Deep tissue massage is a manual technique that aims to address the pain, stiffness or discomfort which arises from sore, tired or overused muscular structures in our bodies. To address where that pain comes from, let’s look at the anatomy of a skeletal muscle:
A muscle cell, or myocyte, is a long, cylindrical, striated and multi-nucleated cell made up of myofibrils. The functional unit of a myofibril is called a sarcomere: long, fibrous proteins that glide past each other when muscles contract and relax. A muscle fiber is made up of a group of myofibrils, and contains a nerve axon with both a sensory and a motor unit. A group of muscle fibers makes up a fascicle, and henceforth a group of fascicles makes up a muscle.

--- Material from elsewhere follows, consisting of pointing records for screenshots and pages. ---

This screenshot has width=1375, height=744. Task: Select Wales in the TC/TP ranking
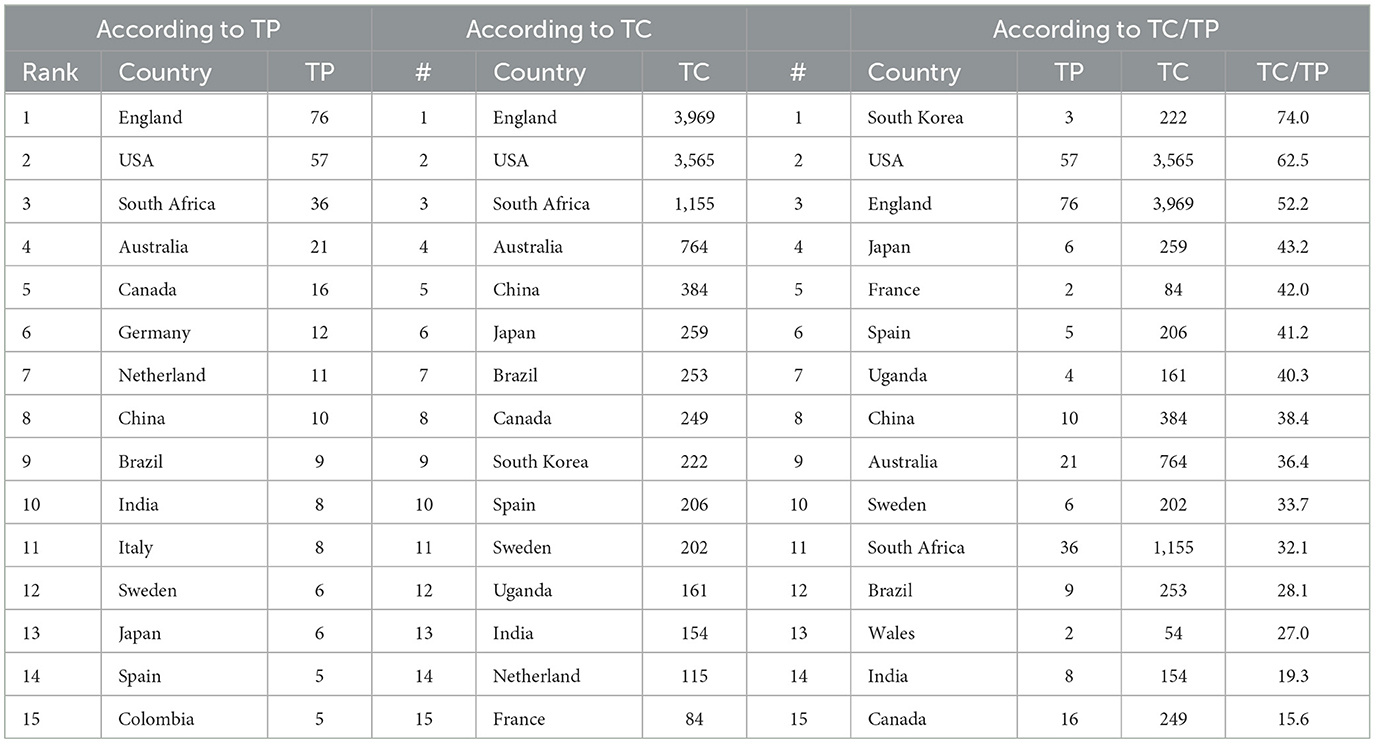[x=891, y=633]
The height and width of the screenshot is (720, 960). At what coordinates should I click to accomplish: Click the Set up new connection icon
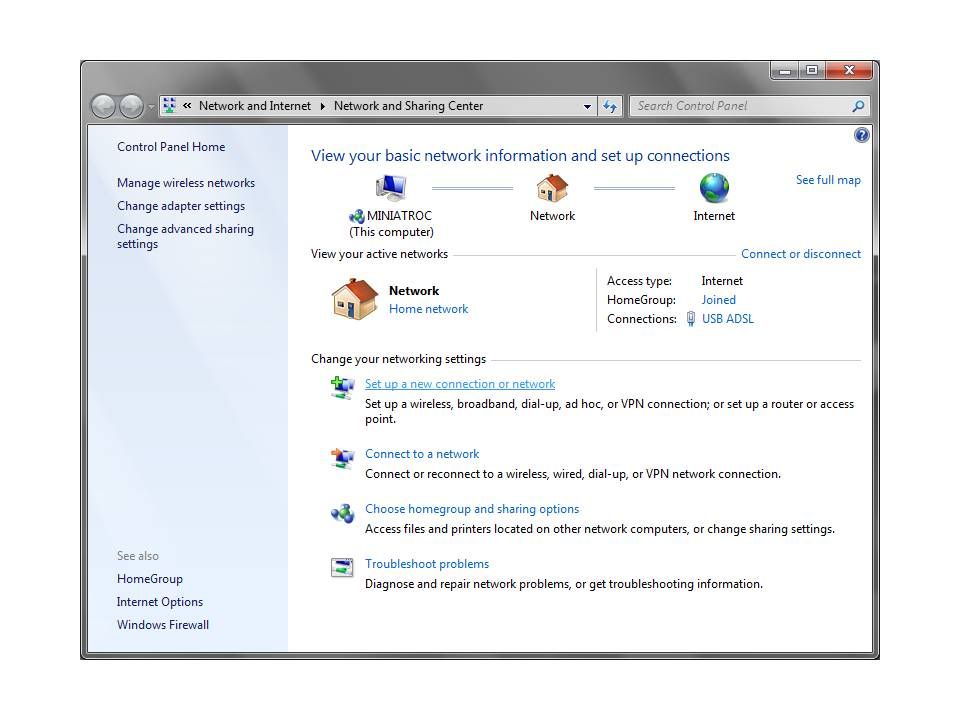tap(342, 388)
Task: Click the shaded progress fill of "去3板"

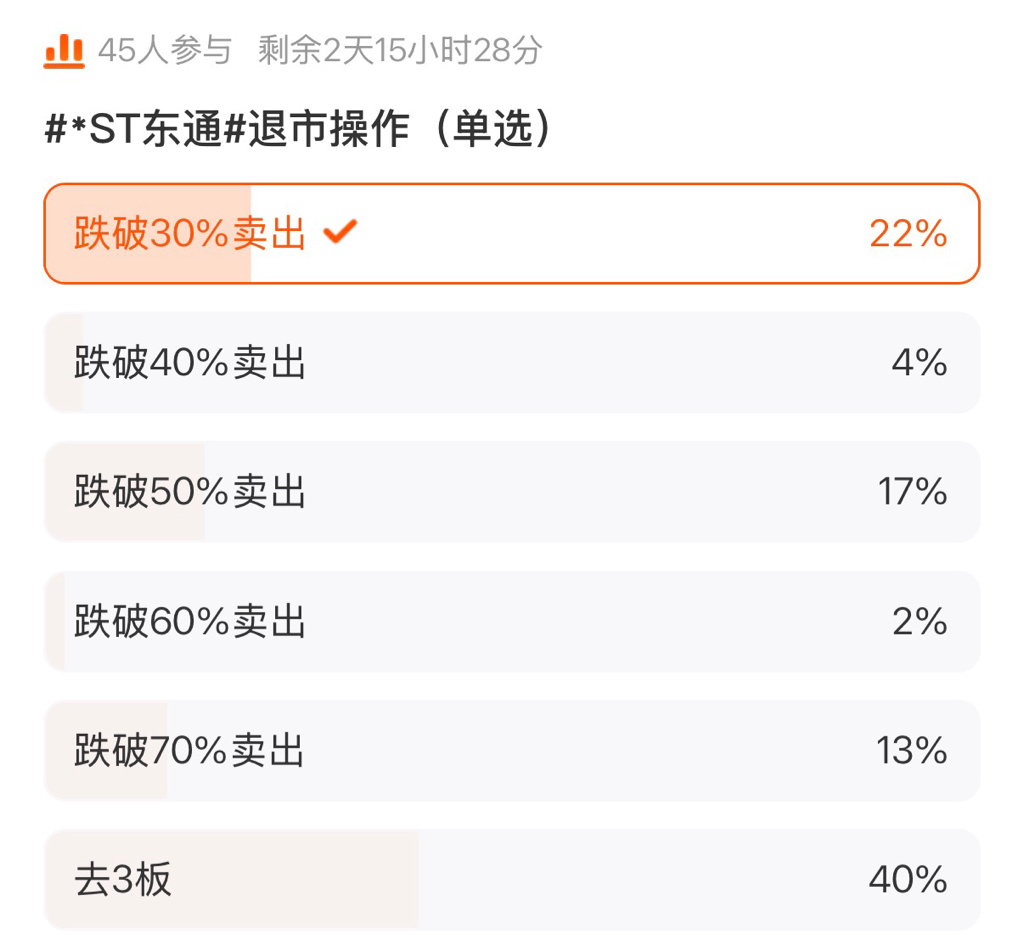Action: pyautogui.click(x=300, y=880)
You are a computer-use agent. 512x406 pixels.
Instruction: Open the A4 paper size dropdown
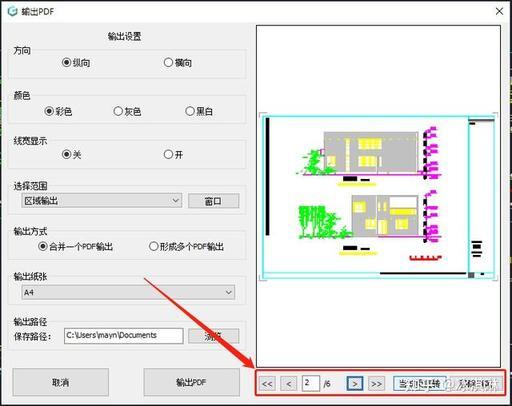tap(128, 292)
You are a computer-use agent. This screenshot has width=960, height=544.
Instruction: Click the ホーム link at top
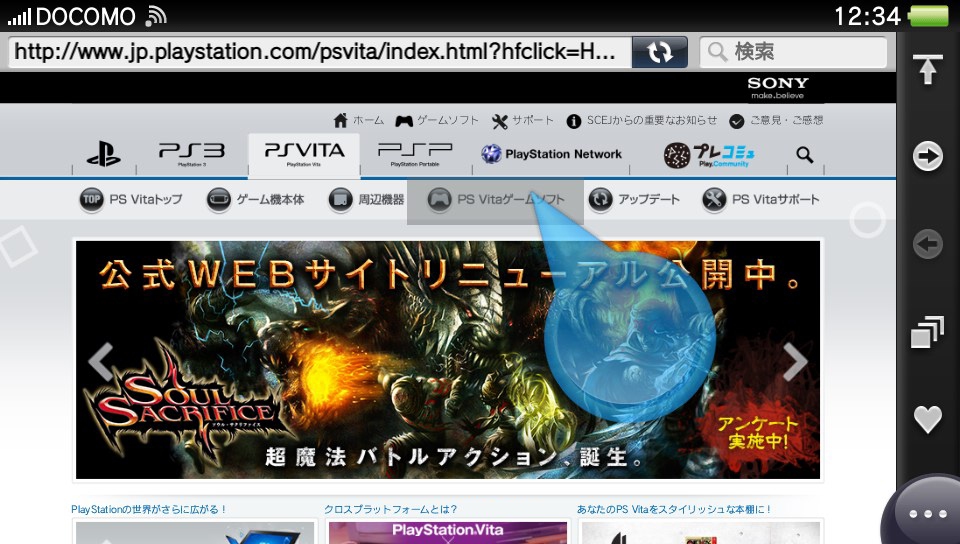coord(358,121)
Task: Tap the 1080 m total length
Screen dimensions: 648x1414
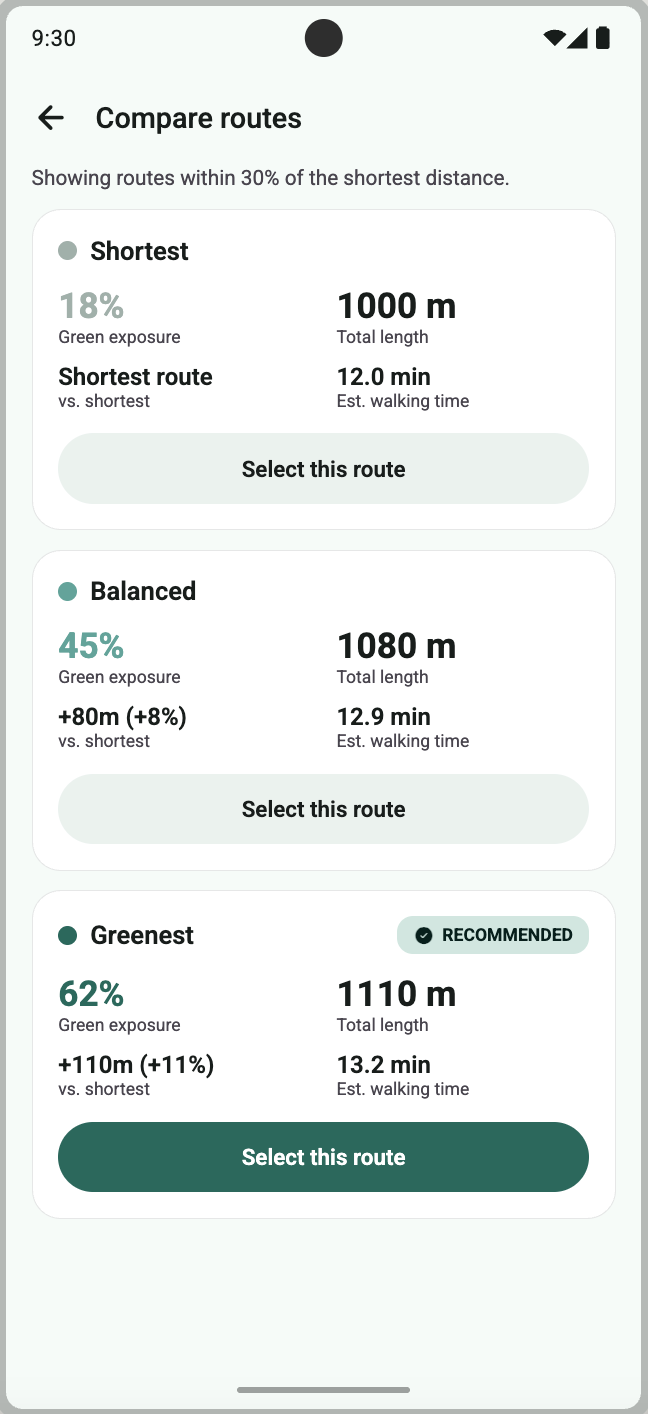Action: [396, 646]
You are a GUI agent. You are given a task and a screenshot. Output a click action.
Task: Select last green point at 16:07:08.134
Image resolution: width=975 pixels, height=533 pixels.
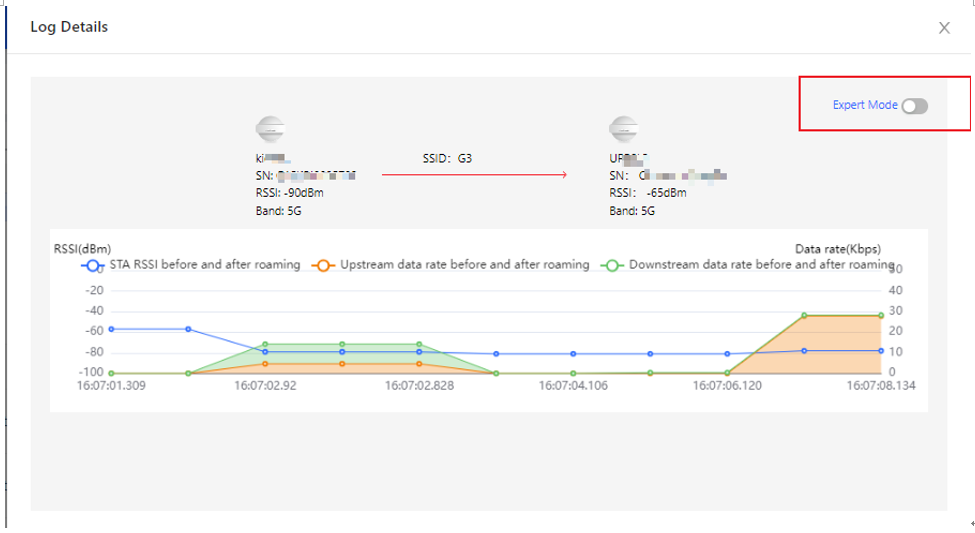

Surrounding each of these units is a sheath of connective tissue: Endomysium, Perimysium, and Epimysium respectively. As the muscle narrows, or flattens, these continuous sheaths come together to form tendons, which anchor the muscle to the skeleton.
To get a sense of this organization, picture a citrus fruit cut in the cross section. You can see the individual pulp, the sections, the pith, and finally the skin. Now picture all the liquid is removed. What you get is a network of fibrous tissue. This network of connective tissue is broadly referred to as Fascia. And this organization of fascia is consistent with the fundamental organization of tissues and systems throughout our bodies, and even all organisms!
So What ?!
Improper posture, repetitive movements, prolonged sitting or standing, strenuous activity, injury, and even emotional stress can cause strain on our muscle tissue. These things can lead to structural issues, mainly tightness and decreased range of motion, which causes tissue restriction. It is possible yet rare–after prolonged dysfunction–to develop adhesions. All of these things–injury-related adhesions, scar tissue or restricted soft tissue–can contribute to the cycle of dysfunction, resulting in limited range of motion and compensation patterns. This is a typical somatic response, which arises from the cerebellum, and is often occurring in the background as we go about our work. In this way, some form of physical manipulation can be a useful intervention for the pain-spasm-pain and myofascial dysfunction cycle.
Won’t Swedish Massage be enough?
Generally, swedish massage aims to address superficial fascia, that is, the layer of connective tissue which lies beneath the skin, but superficial to muscles, bones and and organs. This is not to say that a good manual therapist will not be skilled at working superficial fascia. Understand that much of our superficial fascia can become adhered as well, thus playing as crucial a role in limiting movement and range of motion. A good swedish massage should feel restorative as well as relaxing.
And, superficial fascia is the gatekeeper, so to speak, for access to the deep fascia which lies in our muscles, composes tendons and ligaments, surrounds bone (periosteum), and sits all throughout our viscera. A good deep tissue practitioner will understand this, and will spend some time loosening up superficial fascia before employing deep tissue work. A client will be able to feel the practitioner working layer by layer, and eventually gaining purchase on muscle tissue. The sensation experienced should not necessarily be pain, but deep relief which might be accompanied by some soreness. Because it is deep, it is typical to feel a little bit sore after receiving deep tissue massage. Following the soreness, the client will experience freedom of movement and reduced or all-together eliminated pain.
Keep in mind that a deep tissue massage isn’t necessarily just a “strong pressure” massage. If a practitioner is unskilled at accessing the correct muscles within a problematic structure, a hundred pounds of pressure won’t generate effective results. I call this the “steamroller” massage, and myself have been a client of many such unsuccessful treatments of this nature.